I went into Sears to replace a 3/8" Craftsman ratchet that was slipping badly, and I also had with me a 3" chrome socket extension that I had broken through misuse.  They replaced the ratchet and the extension before I could even explain that I had brought in the extension only as a reference for my purchasing a new one.  I finally was able to tell them that I broke the extension on a 25" breaker bar plus 3 foot cheater pipe when attempting to remove an engine core plug.  I said that I really should have been using an impact extension or a square impact pipe plug socket, but they said not to worry about it and and to just take the new chrome extension free of charge.  Oh well.


----------



## Thistle (Feb 26, 2012)

About 20 yrs ago I found a Craftsman 20ft tape measure on the dirt at a jobsite I was working at.Return spring was toast & it wouldnt retract (this is very common after a couple years of heavy use),so someone clipped the hook off & it wound up inside the case.I took that to Sears that evening & they gave me a new tape measure.Last time a few yrs later I went to exchange a tape measure they opened a desk drawer & gave me a 'remanufactured' one with old case & new tape refill.They used to let you pick a new one off the shelf,but not anymore.Though because of heavy use,the refill wears out fast & the outer case can last for 10 yrs,if its not dropped 20 ft on concrete or smashed somehow.

I dont mind remanufactured tape measures,hard to tell them from new most times.But I wouldnt accept that in a tool that gets swung or struck,such as hammers & axes.


----------



## pen (Feb 29, 2012)

After contacting fiskars asking a few questions about their warranty, here is what they replied with:



> Thank you for your interest in Fiskars.  While we have a very generous warranty replacement program, we do not cover any/all breakages.
> 
> FISKARS LIMITED LIFETIME WARRANTY:  This product is to be free of defects in materials, manufacture or assembly for the life of the product.  Normal wear, sharpening, industrial use, or damage due to abuse, misuse or neglect are not covered.  Defective products will be repaired, replaced or substituted with the same item or an item of equal value.
> 
> ...


----------



## Sisu (Feb 29, 2012)

pen said:
			
		

> After contacting fiskars asking a few questions about their warranty, here is what they replied with:
> 
> 
> 
> ...



So if you try to recreate the scenario in their ad picture and break the handle, you will be hooped.


----------



## rottiman (Feb 29, 2012)

Many years ago, Schrade knives had a "if you lose it, we will replace it" guarentee on their knifes, especially the LB-7.  It was amazing how many consumers then lost their knives.  Needless to say, that guarentee soon went by the wayside....................just sayin


----------



## BrotherBart (Feb 29, 2012)

Loan your Fiskars to Danica Patrick.

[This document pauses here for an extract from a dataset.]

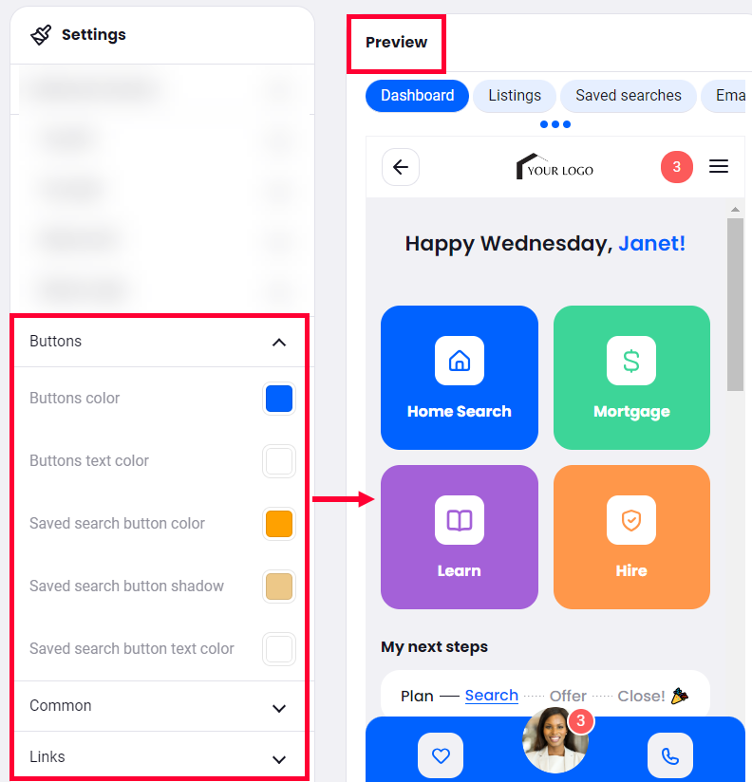The image size is (752, 782).
Task: Open the Saved search button color swatch
Action: pyautogui.click(x=279, y=524)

She can wreck anything.  :lol:


----------



## fossil (Feb 29, 2012)

Sisu said:
			
		

> ...So if you try to recreate the scenario in their ad picture and break the handle, you will be hooped.

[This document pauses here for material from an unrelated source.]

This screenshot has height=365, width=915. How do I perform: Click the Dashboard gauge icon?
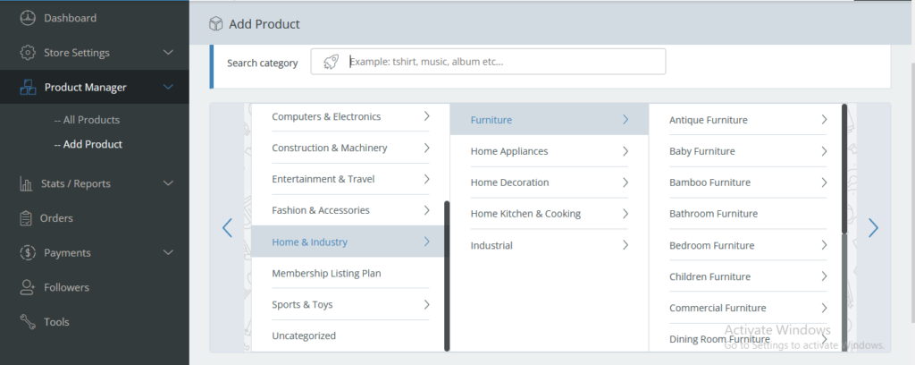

If you exactly reproduce the conditions shown in the ad picture, the handle won't break...that's the whole point of their ad.


----------



## Hogwildz (Feb 29, 2012)

Its a composite handle, how much can it cost? Seriously.
Prolly cost 5cents to mass produce in China. So kind of them to replace it for free.


----------



## fossil (Feb 29, 2012)

Hogwildz said:
			
		

> Its a composite handle, how much can it cost? Seriously.
> Prolly cost 5cents to mass produce in China. So kind of them to replace it for free.

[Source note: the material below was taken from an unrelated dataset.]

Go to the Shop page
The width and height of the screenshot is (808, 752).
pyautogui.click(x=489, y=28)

Even if they (the handles) were available someplace to the user/consumer (which, to my knowledge, they're not), removing the handle (or remnants thereof) from your tool and installing a new handle would be a real challenging project.  The handle is fastened to the head by threaded fasteners through the top of the handle structure into the bottom of the head.  These fasteners are at the top of the inside of the hollow handle.  With a flashlight, one can get a glimpse of them.  Some very special tools would be required to replace one of these.  I doubt Fiskars even bothers to do that, I imagine they simply replace the whole tool with a new one.  Rick


----------



## Stax (Feb 29, 2012)

Fossil...excellent Robert Quillen quote.  I really like that.


----------



## Hogwildz (Mar 1, 2012)

fossil said:
			
		

> Hogwildz said:
> 
> 
> 
> ...



Ahhh, I thought they just sent ya a replacement handle. Gotcha


----------